Plasmid pBSSB1 is a 27 kb linear DNA with proteins attached at the 5’ termini. It encodes the H: z66 flagellar antigen in Salmonella enterica serovar Typhi (S. Typhi) isolated from Indonesia. Together with the H: j or H: d flagellar antigen encoded by the host chromosome, pBSSB1 renders expression of the flagellar antigen biphasic in S. Typhi. Following the discovery of pBSSB1, initial bioinformatic analyses were carried out. However, no genetic analysis of replication and stability functions was conducted. Such studies form the basis of the present work. Plasmid pBSSB2, that contains a kanamycin cassette inserted at position 1295 bp of pBSSB1, was used in the present investigation.

The first objective of the work was to develop a method of purification for the linear plasmid. Conventional plasmid extraction methods which had been used previously were found to produce a very poor yield of plasmid DNA. It was shown in the present study that a proteinase-K treatment was essential for the removal of the linear plasmid terminal proteins to avoid loss of the plasmid in the phenol-chloroform-isoamylalcohol treatment which removes cellular proteins from the plasmid DNA.
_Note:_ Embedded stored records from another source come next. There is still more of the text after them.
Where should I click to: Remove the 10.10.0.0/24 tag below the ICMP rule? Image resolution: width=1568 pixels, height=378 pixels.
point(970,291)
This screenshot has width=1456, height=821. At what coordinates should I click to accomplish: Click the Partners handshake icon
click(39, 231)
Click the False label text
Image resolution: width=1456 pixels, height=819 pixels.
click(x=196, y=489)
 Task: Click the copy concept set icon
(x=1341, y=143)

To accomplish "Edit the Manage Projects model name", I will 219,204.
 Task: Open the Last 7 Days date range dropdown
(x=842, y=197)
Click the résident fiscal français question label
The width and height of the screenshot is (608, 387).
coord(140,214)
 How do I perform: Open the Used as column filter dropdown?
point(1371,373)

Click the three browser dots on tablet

The region containing the basic replicon of pBSSB2 was identified by screening for a region that was able to support replication in E. coli of a ColE1-like plasmid in a polA host (in which it would not normally replicate). This identified a 2831 bp fragment encompassing nucleotides 12820 to 15649 of pBSSB2. It was expected that this would encode an initiator of replication such as a Rep protein. However, mutagenesis studies showed that none of the annotated ORFs in this fragment was essential for replication. Candidate ORFs, not identified in the original annotation, have been suggested that remain to be tested as possible candidates for the rep encoding gene. The possibility of an alternative RNA primed initiation of replication has also been hypothesized. An adjacent region was found to exert strong incompatibility against pBSSB2, suggesting that it might encode a repressor of replication. The minimum region conferring incompatibility was 179 bp, encompassing nucleotides 10840 bp to 11018 bp of pBSSB2. A six base pair imperfect repeat, (G/T) (G/A) TGTT was found within this sequence. It is hypothesized that these imperfect repeats may function as iterons that titrate a Rep protein and regulate pBSSB2 replication.

A 1023 bp region (nucleotides 7236 to 8258 of pBSSB2) was found to confer stability in E. coli upon an otherwise unstable circular plasmid. Mutational analysis showed that an annotated ORF within this region (ORF09) was required for plasmid stabilisation. When expressed independently from an expression vector ORF09 killed host cells. It is proposed that the stability function acts as a toxin-antitoxin system, although the antitoxin has not yet been identified. A candidate promoter for a putative countertranscript and two potential ORFs as candidates for encoding the antitoxin have been suggested for future work to identify the antitoxin.

The preliminary functional characterization of pBSSB2 has contributed to our general understanding of the replication and stability functions of linear plasmids. However, further work will be required to achieve a complete understanding of the molecular basis of these functions in pBSSB2.